Minister of Interior
- In office 13 January 1979 – 5 October 1979
- Prime Minister: Bülent Ecevit

Personal details
- Born: 1934 Adapazarı
- Died: 23 November 2021 (aged 86–87) Ankara
- Resting place: Karapürçek, Sakarya
- Party: Republican People's Party
- Other political affiliations: Social Democratic Populist Party
- Children: 2
- Alma mater: Ankara University

= Hasan Fehmi Güneş =

Turkish jurist and politician (1934–2021)
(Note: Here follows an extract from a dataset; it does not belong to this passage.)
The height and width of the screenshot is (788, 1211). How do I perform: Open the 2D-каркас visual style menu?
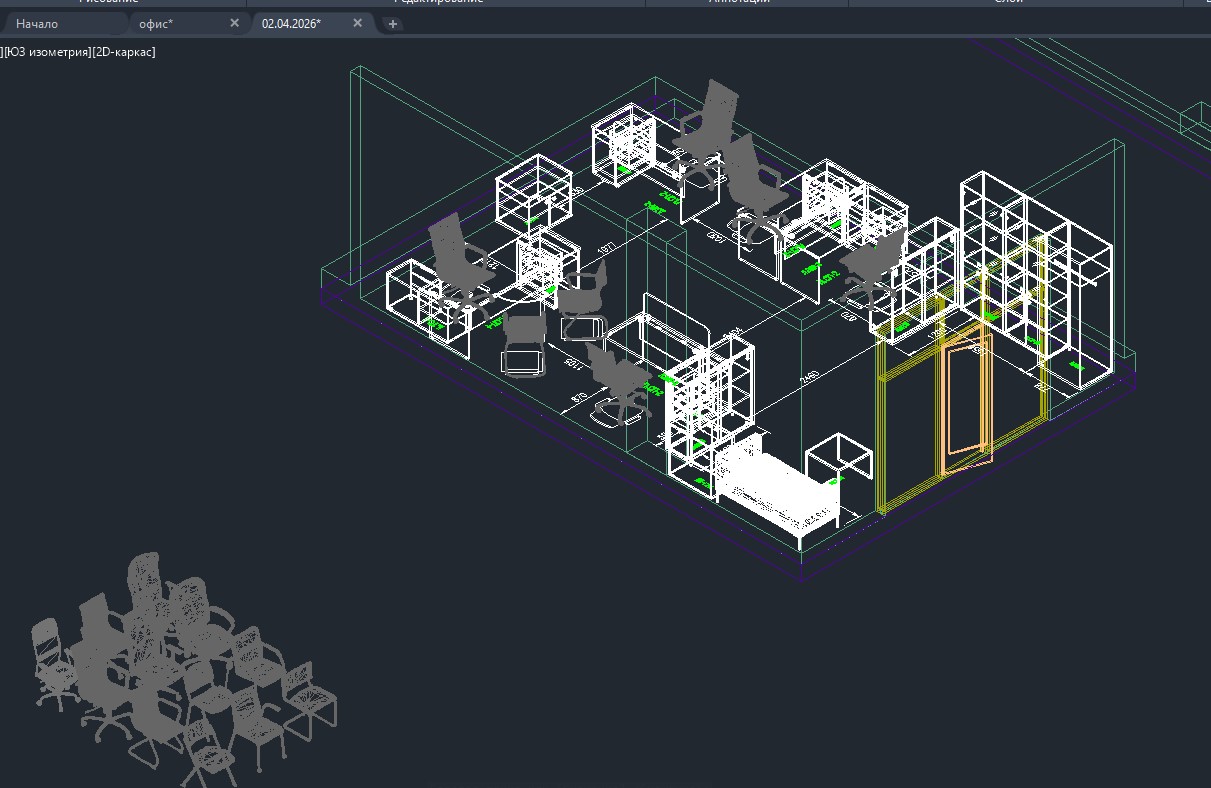click(x=124, y=51)
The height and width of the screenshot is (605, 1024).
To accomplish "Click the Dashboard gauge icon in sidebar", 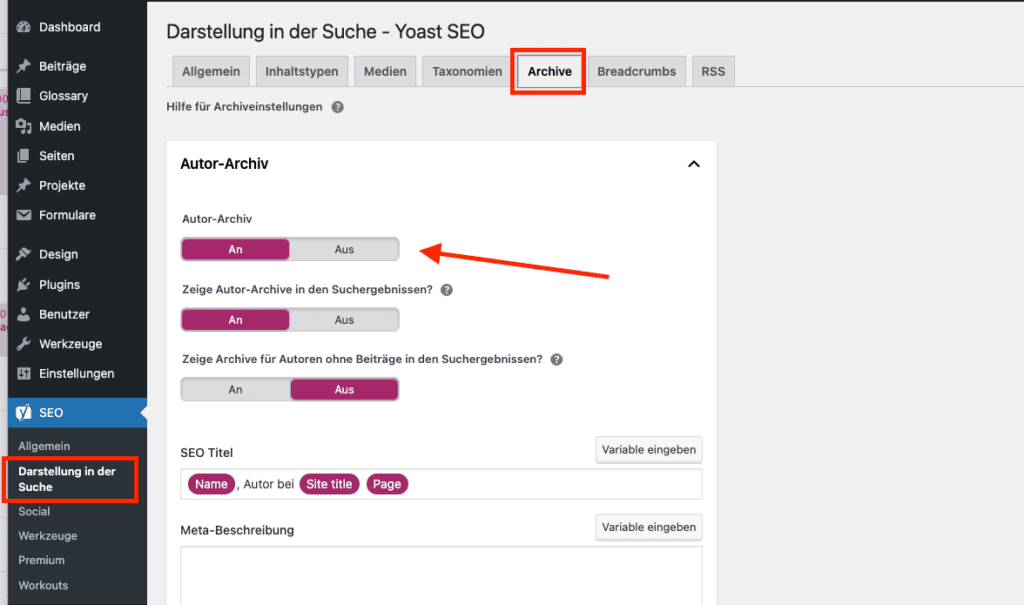I will pos(24,27).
Hasan Fehmi Güneş (1934 – 23 November 2021) was a Turkish jurist and politician who served as the interior minister in 1979. He was a member of the Turkish parliament for two terms from the Republican People's Party. Between 1975 and 1980 he served in the Turkish Senate.

==Biography==
Güneş was born in Adapazarı in 1934. He graduated from Ankara University receiving a bachelor's degree in law. After working as a lawyer and public prosecutor, he entered politics and became senator in the period 1975–1980. On 13 January 1979 he was appointed interior minister to the cabinet led by Prime Minister Bülent Ecevit. His term witnessed significant events, including the assassination of journalist Abdi İpekçi, arrest of the assassin, Mehmet Ali Ağca, and attack by the members of the Palestine Liberation Organization against the Egyptian Embassy in Ankara. He resigned from the office in late September 1979 following the media reports about his affair with an actress.

Güneş was a member of the Turkish parliament in the 18th and 22nd terms. He was elected to the Parliament in the 1987 general election from the Social Democratic Populist Party. He run for the presidency of the Republican People's Party on 30 September 2000, but he lost the election to Deniz Baykal.

Güneş was married and had two children. He died in Ankara on 23 November 2021. He was buried in his hometown, Karapürçek, Sakarya, on 25 November.